What to do: Looking at the records below, say how many lines include "mode", and add nothing else.
##### Data supplied #####
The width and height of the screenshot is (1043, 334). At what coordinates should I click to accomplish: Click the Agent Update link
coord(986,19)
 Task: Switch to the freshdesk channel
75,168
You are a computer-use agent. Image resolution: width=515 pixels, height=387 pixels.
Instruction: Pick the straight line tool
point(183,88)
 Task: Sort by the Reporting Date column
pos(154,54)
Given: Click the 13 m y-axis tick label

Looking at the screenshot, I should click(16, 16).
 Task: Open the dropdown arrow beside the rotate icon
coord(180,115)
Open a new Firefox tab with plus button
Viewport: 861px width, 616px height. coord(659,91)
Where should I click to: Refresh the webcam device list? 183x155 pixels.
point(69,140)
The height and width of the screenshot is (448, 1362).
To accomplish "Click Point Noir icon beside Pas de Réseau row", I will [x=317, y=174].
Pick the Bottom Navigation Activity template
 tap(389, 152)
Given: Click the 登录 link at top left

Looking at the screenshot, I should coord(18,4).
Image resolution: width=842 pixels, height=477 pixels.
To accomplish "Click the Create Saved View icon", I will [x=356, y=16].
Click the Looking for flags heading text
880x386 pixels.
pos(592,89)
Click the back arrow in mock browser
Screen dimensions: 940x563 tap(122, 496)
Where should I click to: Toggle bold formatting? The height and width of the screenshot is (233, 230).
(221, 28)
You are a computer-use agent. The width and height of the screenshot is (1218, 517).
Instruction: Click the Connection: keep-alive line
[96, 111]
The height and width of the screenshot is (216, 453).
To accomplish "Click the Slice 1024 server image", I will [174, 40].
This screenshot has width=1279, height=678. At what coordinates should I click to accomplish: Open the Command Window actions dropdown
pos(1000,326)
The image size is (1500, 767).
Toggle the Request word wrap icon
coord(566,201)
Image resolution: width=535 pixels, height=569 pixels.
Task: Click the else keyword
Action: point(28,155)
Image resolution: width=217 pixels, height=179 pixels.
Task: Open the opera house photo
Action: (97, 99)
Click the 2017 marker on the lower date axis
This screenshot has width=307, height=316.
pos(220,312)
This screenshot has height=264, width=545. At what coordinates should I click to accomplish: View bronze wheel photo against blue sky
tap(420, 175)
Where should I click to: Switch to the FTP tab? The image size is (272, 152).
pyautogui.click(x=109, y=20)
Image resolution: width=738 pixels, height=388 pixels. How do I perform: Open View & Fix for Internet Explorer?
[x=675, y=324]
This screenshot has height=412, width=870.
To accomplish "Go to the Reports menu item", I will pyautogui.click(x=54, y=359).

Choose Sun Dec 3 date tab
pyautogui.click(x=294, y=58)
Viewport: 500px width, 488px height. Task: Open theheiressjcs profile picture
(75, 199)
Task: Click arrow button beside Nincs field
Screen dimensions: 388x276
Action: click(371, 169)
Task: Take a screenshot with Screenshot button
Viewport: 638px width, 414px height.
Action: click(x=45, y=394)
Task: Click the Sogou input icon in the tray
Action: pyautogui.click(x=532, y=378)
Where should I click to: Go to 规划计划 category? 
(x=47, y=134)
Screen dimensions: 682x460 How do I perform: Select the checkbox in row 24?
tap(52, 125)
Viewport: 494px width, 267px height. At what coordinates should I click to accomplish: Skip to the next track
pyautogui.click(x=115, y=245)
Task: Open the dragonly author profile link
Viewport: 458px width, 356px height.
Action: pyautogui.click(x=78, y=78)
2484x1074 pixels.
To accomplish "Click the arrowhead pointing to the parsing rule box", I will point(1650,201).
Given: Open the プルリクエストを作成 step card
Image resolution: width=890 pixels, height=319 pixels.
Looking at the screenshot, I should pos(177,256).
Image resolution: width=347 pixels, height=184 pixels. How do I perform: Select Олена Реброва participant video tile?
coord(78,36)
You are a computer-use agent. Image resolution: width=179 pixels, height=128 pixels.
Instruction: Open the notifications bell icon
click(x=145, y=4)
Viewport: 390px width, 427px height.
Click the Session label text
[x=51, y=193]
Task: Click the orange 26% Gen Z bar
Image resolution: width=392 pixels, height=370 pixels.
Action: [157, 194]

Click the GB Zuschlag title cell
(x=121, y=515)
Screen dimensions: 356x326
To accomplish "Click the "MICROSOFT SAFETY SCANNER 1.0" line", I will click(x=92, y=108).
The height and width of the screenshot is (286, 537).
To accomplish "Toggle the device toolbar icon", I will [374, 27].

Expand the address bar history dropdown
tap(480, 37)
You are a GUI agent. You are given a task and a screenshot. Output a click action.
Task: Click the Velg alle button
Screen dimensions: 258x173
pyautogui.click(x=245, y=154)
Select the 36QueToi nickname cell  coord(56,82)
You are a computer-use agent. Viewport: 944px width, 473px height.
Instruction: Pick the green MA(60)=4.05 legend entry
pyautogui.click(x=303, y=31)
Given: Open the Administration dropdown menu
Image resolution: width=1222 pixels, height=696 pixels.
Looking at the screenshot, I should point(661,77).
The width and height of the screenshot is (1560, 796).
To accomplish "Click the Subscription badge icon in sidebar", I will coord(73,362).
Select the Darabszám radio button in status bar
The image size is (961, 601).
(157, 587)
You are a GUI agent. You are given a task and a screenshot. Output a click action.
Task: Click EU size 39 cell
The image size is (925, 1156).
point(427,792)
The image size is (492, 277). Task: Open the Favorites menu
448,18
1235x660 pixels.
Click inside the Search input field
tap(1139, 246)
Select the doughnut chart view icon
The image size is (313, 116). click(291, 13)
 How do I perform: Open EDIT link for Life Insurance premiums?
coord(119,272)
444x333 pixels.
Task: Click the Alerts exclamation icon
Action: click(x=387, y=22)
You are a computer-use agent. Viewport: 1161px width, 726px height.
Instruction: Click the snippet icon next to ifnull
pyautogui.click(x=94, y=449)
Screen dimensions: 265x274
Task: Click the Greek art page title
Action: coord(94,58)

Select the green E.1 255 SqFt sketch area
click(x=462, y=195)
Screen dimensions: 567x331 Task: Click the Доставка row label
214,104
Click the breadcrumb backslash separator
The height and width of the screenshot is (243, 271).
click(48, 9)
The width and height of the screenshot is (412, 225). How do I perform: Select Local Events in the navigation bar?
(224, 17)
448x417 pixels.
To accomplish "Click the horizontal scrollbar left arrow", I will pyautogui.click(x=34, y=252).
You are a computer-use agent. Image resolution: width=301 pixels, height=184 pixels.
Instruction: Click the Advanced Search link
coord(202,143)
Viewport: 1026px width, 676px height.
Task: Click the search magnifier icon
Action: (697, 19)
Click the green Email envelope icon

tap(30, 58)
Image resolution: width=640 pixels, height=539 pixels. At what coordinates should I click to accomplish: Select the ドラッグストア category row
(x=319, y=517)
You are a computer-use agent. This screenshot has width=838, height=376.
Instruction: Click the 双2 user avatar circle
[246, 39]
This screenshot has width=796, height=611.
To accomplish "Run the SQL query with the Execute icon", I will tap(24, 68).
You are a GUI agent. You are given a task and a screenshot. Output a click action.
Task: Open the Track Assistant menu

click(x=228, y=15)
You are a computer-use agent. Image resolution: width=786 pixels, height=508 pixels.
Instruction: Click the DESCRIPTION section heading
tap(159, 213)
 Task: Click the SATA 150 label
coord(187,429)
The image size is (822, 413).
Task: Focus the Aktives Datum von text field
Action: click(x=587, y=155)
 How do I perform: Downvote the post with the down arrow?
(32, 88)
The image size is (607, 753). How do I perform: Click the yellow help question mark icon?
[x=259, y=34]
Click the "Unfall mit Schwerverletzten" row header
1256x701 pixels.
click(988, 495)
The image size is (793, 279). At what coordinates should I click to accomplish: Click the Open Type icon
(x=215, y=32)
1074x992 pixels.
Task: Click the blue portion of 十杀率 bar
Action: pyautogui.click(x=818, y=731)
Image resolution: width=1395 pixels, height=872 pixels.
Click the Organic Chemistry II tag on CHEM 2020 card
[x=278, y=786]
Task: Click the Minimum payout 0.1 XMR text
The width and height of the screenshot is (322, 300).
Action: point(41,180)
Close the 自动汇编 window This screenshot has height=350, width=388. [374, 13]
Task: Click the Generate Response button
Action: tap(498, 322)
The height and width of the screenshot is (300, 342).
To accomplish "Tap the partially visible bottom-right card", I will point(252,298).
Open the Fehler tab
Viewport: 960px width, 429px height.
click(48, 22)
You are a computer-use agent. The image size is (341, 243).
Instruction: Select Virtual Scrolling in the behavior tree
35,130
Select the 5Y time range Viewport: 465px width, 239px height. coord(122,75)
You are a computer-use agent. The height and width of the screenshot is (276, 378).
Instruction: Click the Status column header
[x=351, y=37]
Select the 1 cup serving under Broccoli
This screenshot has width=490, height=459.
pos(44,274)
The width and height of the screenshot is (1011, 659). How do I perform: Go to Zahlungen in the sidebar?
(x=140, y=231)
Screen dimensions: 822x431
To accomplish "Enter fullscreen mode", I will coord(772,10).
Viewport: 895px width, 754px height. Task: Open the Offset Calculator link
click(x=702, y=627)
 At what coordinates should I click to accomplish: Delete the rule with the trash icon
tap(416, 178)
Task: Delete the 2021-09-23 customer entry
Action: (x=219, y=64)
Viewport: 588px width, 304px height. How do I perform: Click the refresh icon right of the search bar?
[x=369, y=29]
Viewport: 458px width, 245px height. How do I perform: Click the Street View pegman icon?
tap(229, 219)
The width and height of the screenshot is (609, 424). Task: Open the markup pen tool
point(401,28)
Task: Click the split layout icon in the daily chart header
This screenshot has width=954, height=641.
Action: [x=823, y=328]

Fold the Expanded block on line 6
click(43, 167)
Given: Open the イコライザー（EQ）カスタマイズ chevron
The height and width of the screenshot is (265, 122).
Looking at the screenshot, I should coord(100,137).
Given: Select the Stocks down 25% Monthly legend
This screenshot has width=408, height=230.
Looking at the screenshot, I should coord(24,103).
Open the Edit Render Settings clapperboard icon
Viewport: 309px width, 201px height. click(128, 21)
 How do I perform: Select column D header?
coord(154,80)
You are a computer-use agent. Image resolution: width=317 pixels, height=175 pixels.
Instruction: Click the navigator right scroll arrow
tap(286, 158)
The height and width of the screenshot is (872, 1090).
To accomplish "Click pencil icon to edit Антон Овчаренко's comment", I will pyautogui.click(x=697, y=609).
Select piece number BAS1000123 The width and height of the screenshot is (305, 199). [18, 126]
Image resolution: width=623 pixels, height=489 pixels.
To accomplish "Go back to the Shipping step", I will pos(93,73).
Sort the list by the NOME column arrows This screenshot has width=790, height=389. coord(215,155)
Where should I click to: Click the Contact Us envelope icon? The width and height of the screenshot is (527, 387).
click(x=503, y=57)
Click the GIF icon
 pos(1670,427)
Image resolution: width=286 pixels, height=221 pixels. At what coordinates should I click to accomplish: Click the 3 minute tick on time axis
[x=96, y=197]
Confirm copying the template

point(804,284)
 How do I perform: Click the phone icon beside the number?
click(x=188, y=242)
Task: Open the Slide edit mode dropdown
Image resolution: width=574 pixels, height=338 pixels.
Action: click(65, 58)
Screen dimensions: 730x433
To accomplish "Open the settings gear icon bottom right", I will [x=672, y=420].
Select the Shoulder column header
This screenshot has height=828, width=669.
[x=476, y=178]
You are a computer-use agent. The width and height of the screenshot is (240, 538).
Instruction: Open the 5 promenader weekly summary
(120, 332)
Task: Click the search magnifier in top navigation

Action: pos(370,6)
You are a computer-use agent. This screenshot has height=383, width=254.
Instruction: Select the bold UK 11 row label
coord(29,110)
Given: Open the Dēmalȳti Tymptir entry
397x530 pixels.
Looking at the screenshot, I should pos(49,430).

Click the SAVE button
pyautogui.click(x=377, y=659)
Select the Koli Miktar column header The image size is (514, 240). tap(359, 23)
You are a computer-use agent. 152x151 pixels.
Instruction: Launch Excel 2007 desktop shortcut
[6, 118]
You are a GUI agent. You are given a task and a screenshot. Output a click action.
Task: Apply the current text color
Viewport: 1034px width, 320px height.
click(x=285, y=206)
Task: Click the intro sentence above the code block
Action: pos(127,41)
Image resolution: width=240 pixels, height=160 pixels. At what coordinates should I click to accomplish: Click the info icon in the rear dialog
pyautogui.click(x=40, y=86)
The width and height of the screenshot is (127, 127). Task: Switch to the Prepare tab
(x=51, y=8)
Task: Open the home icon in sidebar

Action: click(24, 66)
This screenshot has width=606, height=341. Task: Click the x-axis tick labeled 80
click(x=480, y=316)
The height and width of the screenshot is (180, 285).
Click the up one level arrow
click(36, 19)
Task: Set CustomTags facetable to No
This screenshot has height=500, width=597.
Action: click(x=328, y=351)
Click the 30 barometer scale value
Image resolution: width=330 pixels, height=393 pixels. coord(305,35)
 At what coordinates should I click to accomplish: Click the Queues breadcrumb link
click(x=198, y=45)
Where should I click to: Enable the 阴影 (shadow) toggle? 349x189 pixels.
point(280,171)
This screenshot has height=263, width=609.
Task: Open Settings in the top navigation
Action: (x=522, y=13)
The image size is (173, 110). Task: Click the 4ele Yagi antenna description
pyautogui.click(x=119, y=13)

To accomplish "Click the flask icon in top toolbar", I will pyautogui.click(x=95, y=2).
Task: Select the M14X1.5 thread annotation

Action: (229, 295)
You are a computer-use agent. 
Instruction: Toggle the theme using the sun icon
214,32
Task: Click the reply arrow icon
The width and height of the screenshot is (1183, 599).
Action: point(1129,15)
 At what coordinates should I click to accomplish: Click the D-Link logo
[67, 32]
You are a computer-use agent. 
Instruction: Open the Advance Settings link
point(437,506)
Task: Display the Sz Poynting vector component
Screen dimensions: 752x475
#####
Written reply: 2